## Saved data entries
________________________________________

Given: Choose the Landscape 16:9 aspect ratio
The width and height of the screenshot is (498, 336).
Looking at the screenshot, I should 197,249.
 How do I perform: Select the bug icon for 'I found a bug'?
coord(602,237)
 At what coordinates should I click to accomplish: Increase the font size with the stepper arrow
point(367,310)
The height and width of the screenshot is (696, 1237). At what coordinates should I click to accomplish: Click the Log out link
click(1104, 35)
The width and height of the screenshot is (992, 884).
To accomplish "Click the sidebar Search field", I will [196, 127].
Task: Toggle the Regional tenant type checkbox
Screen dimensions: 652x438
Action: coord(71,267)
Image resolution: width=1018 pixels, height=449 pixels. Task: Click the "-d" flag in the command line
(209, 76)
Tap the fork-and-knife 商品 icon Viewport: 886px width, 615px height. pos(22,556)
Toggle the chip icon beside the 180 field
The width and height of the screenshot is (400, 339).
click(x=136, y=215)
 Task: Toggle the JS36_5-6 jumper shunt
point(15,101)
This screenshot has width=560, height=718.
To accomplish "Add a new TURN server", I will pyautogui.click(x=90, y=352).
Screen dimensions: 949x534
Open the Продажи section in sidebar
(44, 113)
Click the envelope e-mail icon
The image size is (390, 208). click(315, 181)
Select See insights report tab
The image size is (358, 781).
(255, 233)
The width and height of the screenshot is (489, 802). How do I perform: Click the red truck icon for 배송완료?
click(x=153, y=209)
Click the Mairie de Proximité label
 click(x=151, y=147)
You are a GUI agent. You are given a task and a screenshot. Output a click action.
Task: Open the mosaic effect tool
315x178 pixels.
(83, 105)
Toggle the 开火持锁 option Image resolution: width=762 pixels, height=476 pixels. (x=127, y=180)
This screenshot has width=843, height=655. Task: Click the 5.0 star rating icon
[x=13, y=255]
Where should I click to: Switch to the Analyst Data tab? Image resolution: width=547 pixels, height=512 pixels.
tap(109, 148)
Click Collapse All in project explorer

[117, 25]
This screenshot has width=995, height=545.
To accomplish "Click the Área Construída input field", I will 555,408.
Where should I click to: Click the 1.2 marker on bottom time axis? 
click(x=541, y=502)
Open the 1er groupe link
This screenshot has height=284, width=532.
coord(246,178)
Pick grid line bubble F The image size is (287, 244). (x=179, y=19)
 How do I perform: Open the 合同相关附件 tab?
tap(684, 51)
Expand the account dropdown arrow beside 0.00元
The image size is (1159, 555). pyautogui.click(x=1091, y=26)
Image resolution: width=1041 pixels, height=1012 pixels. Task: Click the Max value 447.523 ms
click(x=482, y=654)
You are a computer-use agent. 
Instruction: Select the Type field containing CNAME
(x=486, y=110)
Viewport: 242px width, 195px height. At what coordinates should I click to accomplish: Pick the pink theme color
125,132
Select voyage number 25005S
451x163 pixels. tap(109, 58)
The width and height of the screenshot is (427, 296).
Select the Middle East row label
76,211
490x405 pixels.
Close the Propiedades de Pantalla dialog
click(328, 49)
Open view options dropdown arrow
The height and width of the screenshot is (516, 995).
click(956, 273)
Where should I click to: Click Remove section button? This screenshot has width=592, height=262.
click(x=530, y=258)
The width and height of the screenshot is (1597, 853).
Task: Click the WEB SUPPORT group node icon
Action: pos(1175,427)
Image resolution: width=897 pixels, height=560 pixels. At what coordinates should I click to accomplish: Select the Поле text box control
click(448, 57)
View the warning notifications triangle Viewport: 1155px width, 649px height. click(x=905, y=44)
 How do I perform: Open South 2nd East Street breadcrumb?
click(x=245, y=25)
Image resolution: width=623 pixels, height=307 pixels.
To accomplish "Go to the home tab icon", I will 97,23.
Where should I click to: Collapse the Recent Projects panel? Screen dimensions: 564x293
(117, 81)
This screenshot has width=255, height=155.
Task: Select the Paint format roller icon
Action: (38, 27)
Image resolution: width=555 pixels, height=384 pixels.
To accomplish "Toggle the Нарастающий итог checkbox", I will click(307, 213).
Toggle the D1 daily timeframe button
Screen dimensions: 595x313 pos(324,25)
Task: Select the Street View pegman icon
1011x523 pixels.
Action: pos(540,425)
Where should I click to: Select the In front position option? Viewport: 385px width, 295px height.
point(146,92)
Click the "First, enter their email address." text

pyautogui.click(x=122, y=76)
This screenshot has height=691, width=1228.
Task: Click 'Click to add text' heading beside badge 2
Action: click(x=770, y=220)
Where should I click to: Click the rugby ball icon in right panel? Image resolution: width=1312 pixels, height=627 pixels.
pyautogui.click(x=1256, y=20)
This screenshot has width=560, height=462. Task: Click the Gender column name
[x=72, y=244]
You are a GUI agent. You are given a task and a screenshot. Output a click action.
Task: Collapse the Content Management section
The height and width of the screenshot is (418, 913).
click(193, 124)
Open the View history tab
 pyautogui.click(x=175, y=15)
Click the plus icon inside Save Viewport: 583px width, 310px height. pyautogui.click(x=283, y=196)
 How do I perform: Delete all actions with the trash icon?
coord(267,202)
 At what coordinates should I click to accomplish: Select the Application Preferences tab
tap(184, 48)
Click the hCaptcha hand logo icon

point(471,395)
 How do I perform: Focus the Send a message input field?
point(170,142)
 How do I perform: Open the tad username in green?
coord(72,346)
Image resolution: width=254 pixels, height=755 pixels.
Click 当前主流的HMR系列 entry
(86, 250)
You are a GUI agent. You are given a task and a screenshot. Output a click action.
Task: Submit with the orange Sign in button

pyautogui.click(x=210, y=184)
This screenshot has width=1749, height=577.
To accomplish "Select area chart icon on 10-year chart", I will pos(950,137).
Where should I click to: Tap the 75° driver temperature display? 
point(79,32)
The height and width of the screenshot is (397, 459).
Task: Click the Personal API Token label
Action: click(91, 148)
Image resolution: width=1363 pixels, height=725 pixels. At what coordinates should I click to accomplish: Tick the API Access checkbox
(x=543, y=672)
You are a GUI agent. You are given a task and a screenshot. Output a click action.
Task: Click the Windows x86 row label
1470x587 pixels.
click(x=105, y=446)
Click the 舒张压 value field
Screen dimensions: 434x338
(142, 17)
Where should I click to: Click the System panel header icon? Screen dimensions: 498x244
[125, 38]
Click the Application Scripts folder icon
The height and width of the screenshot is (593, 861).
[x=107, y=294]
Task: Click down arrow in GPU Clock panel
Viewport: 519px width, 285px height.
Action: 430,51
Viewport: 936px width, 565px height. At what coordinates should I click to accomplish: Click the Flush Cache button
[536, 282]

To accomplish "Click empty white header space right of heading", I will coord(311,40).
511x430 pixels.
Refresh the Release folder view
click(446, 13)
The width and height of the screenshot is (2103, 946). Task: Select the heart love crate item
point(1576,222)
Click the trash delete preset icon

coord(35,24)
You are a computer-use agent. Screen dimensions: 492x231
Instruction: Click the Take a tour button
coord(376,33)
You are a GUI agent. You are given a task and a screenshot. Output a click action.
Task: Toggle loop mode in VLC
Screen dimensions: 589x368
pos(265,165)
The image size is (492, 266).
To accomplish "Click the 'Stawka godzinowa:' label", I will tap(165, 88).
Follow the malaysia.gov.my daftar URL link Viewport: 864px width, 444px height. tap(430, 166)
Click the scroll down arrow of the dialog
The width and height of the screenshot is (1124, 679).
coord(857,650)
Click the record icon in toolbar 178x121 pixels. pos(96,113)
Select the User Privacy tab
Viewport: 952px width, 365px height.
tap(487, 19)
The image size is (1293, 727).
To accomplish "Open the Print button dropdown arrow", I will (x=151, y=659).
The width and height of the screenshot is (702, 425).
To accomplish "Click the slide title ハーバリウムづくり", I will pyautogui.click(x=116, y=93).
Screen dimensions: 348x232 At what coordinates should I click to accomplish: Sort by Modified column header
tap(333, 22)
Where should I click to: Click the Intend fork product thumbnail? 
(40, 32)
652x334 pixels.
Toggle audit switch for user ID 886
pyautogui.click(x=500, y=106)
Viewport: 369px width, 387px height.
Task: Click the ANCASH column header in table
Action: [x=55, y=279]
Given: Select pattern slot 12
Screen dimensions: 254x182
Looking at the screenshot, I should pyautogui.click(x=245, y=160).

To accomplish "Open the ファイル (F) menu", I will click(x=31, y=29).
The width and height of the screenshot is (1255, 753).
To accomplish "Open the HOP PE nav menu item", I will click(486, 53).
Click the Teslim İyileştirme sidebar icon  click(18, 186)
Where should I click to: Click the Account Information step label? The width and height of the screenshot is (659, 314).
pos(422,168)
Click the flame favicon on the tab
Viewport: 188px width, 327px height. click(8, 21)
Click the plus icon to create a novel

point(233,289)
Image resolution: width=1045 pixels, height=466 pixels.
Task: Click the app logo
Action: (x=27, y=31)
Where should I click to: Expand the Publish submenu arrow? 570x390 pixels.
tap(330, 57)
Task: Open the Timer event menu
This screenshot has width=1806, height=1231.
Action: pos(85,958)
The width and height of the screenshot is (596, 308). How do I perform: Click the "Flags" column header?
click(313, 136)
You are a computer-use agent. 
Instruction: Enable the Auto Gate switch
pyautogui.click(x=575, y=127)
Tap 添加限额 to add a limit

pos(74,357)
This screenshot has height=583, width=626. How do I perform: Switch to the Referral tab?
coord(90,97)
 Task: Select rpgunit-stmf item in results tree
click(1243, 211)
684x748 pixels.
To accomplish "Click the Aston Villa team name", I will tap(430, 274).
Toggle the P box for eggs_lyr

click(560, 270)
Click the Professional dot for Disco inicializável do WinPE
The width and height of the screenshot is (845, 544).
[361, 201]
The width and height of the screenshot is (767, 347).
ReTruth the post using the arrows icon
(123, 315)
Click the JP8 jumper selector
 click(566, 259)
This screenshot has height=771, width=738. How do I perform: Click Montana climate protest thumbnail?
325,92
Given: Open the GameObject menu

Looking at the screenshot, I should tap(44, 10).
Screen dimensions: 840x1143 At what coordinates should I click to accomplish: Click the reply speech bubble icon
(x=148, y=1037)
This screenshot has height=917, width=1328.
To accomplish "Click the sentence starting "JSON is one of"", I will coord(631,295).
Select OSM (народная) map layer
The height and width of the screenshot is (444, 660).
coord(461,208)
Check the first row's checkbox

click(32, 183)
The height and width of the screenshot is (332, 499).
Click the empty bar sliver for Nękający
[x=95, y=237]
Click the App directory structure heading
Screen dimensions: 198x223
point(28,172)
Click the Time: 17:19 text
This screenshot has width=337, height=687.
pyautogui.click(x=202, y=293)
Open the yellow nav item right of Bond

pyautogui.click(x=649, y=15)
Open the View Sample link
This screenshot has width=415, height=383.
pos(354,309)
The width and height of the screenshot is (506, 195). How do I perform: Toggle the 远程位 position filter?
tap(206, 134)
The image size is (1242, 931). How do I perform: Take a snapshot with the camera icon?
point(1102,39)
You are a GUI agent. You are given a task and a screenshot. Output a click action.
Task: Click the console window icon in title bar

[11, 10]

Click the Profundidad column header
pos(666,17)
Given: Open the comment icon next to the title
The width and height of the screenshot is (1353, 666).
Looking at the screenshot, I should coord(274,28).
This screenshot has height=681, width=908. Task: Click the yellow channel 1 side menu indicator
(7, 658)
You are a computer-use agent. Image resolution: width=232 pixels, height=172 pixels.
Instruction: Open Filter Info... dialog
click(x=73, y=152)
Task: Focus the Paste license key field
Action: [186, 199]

________________________________________

## Problem
Copy out, word for word, the part of the entries above that begins at the line with "Toggle audit switch for user ID 886" and ends at the line with "Given: Select pattern slot 12", including both.

## Answer for this exercise
Toggle audit switch for user ID 886
pyautogui.click(x=500, y=106)
Viewport: 369px width, 387px height.
Task: Click the ANCASH column header in table
Action: [x=55, y=279]
Given: Select pattern slot 12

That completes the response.